▶ Try it: The listing below holds a line with "The height and" and a line with "Open the assessor tool". Reproduce those two lines exactly, plus everything between them.

▶ Entries shown:
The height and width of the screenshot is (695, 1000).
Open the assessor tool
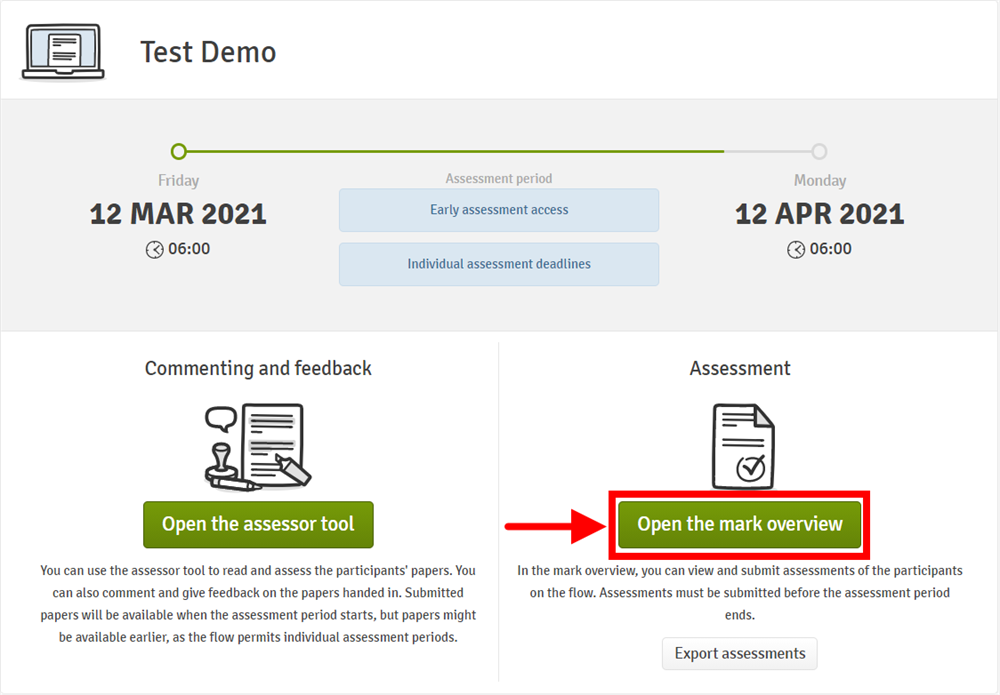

* * *

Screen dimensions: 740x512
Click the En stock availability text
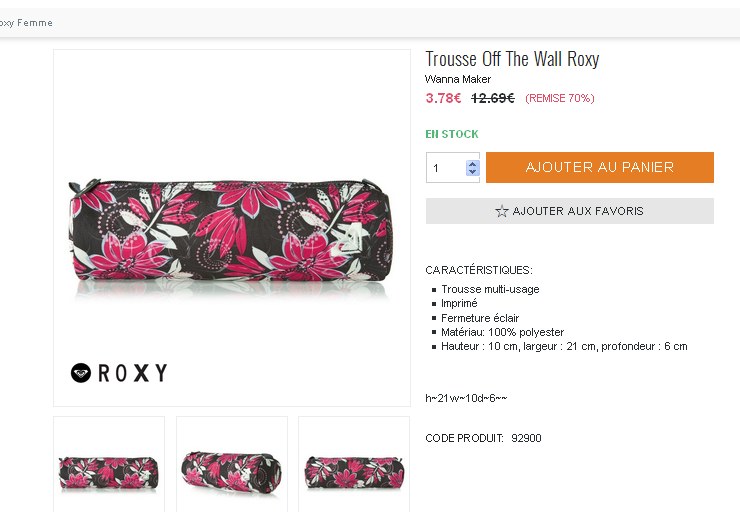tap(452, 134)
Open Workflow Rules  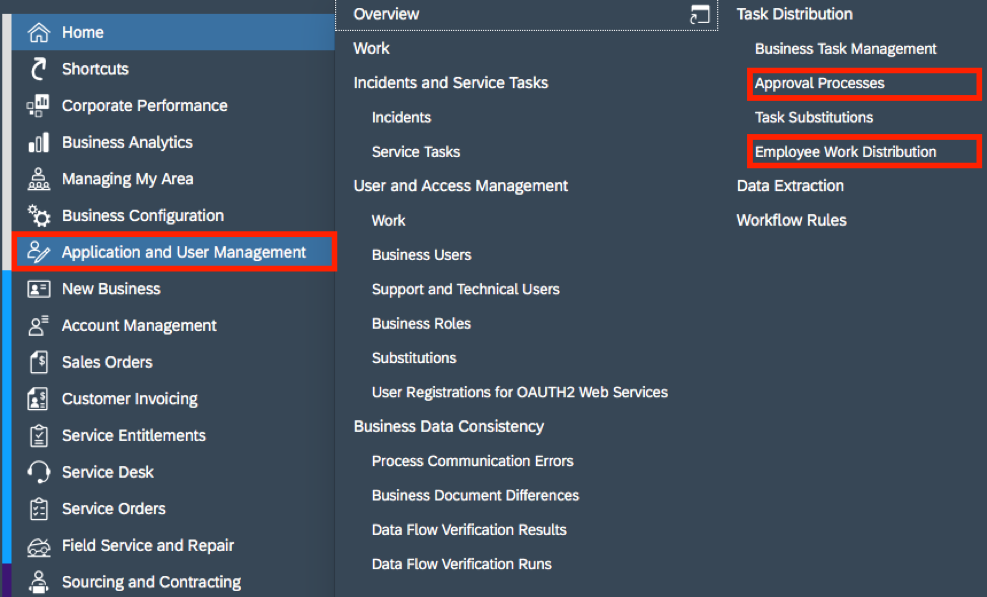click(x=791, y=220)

▶ Solution for this problem:
The height and width of the screenshot is (695, 1000).
Open the assessor tool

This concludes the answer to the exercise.